Monday, Apr. 16, 1973
Immoral but Inevitable
Americans visiting Paris or Rome this spring have been a bit surprised to discover that most Europeans do not seem particularly interested in--let alone shocked by--the Watergate scandal. "They think wiretapping is immoral but inevitable," says a French journalist. It may also be, however, that Europeans are more intrigued by a spate of stories about illegal bugging closer to home. Items:
> In Italy 25 private detectives and telephone company employees have been arrested so far in a widening scandal involving the tapping of perhaps 1,000 telephone lines in Rome, including those of politicians, businessmen and call girls.
> In France the left-wing weekly Nouvel Observateur charged recently that at least 1,500 Parisians "are being listened to by the police, espionage and counterespionage services." The government has not bothered to deny the Observateur's accusation.
> In Britain the editor of the Railway Gazette, Richard Hope, was suspected of passing on to the London Times a secret government report that revealed plans to phase out 60% of the present railway system. Hope soon discovered that both his home and office phones had been tapped, and it was only when he publicized the taps that the government announced that it was dropping the investigation.

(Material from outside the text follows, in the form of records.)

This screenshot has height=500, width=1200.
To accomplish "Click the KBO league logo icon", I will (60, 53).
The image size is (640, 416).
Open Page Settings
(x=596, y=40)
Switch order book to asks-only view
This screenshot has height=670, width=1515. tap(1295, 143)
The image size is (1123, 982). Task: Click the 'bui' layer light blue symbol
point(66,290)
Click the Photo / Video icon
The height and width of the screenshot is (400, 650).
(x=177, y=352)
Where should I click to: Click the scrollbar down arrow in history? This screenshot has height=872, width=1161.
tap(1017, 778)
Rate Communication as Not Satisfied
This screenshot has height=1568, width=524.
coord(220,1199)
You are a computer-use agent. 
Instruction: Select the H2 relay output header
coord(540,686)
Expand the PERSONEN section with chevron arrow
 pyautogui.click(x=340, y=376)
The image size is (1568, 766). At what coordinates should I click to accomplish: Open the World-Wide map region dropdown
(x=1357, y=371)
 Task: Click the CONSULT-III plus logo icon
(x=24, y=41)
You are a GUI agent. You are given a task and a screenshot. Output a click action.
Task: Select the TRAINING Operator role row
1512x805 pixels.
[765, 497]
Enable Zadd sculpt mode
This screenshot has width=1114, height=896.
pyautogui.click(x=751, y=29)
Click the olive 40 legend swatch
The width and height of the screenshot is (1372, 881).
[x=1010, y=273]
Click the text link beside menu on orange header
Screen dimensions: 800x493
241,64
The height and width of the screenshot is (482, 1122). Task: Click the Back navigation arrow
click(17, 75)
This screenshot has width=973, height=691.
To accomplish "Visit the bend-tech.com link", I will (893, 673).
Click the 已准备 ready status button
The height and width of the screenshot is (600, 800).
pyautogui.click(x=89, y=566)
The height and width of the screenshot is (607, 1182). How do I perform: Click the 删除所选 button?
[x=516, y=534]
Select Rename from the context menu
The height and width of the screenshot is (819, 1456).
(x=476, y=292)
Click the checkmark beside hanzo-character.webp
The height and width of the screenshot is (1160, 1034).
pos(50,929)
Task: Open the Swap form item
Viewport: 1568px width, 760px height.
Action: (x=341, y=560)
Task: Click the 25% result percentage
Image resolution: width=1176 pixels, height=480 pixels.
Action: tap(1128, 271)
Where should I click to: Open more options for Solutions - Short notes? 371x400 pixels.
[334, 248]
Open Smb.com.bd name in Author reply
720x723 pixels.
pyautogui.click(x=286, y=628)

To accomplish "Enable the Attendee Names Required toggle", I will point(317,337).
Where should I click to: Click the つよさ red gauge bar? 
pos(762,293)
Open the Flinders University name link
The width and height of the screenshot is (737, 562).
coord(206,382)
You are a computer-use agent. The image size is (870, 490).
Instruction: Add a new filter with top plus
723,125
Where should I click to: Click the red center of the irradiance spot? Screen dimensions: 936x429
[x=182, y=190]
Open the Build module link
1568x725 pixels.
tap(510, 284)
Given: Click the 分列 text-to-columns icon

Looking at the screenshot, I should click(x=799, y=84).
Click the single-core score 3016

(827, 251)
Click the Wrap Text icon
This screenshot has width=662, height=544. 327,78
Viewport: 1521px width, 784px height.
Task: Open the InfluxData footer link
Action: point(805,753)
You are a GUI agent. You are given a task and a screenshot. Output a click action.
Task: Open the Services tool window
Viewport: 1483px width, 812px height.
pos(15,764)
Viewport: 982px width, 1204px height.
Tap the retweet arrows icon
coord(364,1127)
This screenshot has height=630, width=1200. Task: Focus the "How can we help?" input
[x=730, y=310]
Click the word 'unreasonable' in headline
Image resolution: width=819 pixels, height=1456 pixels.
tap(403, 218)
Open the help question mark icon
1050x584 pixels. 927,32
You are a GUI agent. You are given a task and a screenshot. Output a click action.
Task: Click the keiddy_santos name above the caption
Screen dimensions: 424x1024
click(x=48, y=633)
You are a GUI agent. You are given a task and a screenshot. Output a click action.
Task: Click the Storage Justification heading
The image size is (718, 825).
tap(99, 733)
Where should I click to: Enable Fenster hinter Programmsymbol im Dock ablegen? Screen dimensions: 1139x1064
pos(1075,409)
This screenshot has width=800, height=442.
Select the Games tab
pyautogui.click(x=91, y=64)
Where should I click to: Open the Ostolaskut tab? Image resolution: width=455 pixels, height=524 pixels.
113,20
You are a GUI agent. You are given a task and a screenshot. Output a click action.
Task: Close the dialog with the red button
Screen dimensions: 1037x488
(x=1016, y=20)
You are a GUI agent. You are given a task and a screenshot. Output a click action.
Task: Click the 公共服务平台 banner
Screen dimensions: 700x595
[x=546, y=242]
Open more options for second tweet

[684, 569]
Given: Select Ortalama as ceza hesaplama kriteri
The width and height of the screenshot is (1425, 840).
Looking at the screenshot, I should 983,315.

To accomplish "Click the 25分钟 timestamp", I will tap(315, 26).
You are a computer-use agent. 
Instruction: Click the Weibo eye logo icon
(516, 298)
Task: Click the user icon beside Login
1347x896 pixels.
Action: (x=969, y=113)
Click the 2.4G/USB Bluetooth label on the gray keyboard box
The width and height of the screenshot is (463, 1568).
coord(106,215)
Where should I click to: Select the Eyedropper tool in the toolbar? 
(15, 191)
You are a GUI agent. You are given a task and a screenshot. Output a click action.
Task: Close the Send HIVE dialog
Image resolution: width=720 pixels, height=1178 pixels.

The current furor in Italy derives from a complaint by a Roman journalist last fall that his telephone was being tapped. A crusading investigator named Luciano Infelisi, 33, who works for the Rome Magistrature as a sort of district attorney, decided to check further. With two aides, he equipped an unmarked van with a pair of antennas and it toured the center of Rome, trying to pick up the signals of transmitters hidden in phones or cables. Eventually the investigators concluded that hundreds of lines were being tapped, including those of the Bank of Italy, the Communist Party, various newspapers and companies, the Knights of Malta legation to the Vatican and Actress Silvana Mangano.
Investigators discovered that the Interior Ministry alone had bought "several hundred" bugging devices since 1969, but their search concentrated primarily on private detectives. When one of them was found to have two microtransmitters in his office, the head of the Italian detectives association, Pier Davide Tavazzi, called a press conference to denounce the culprit for damaging the good name of the profession. Last week Tavazzi himself was implicated in a tapping case and was hauled off to Milan's San Vittore Prison.
So far, Infelisi and a growing number of other investigators have failed to net any really big fish, but they have obviously made a lot of people nervous. Last week two masked men broke into Infelisi's apartment and told a maid: "It was the little girl we were after." Luckily, Infelisi and his wife had taken their infant daughter for a walk. But at last the government is tightening its laws against bugging. According to a draft put before the Cabinet last week, sentences will be increased drastically --from as little as 15 days in jail at present to three years' imprisonment.
Italians are presumably no more vulnerable to bugging than are other Europeans. The French National Assembly passed a law forbidding all phone tapping three years ago, but, as Nouvel Observateur notes, "nothing has changed since the law was passed." The government goes right on bugging, with the help of some of the equipment that the Gestapo left behind in 1944. Not only do the authorities tap the phones of specific suspects, but there are permanent taps even on public phone booths in cafes near major ministerial offices. Tapping is limited, according to one expert, only by a "shortage of funds for employing enough personnel to type up the taped conversations, and, above all, to know what should be typed."
The West Germans, ever mindful of the shadow of the Gestapo, have particularly strict laws governing official wiretapping, and there have been no bugging scandals for a long time. But few observers doubt that in a country that shelters the largest number of foreign agents in Europe, a formidable amount of illegal wiretapping goes on. Curiously enough, all kinds of spying devices are legally on sale in West Germany, but they cannot legally be used or even tested. Some manufacturers protect themselves by labeling their products "for export only."
Of Europe's major countries, Britain offers its citizens the least legal protection against wiretapping and yet is probably the least afflicted by it. As a
Royal committee on privacy concluded last year, the British still remain largely free of the suspicion that there is a Big Brother somewhere listening in. When a newspaper reported that 1,250 telephones in Britain were legally bugged, the Home Office dismissed the estimate as "ludicrously high."
The Briton's endearing assumption that gentlemen do not tap each other's telephones is, naturally, the despair of merchants like Mr. X, who sells all sorts of bugging gadgets to overseas clients. "I find it horrifying," he says, "that we are in the Common Market with the Germans, the French and the Italians, who know all about this equipment and don't feel too many moral qualms about using it." There are probably no more than 20 British companies, he laments, that even bother to "sweep" their board rooms for bugs that have been planted by their competitors. "Britain is virgin territory," he concludes, "and it had better wake up!" No doubt, it will.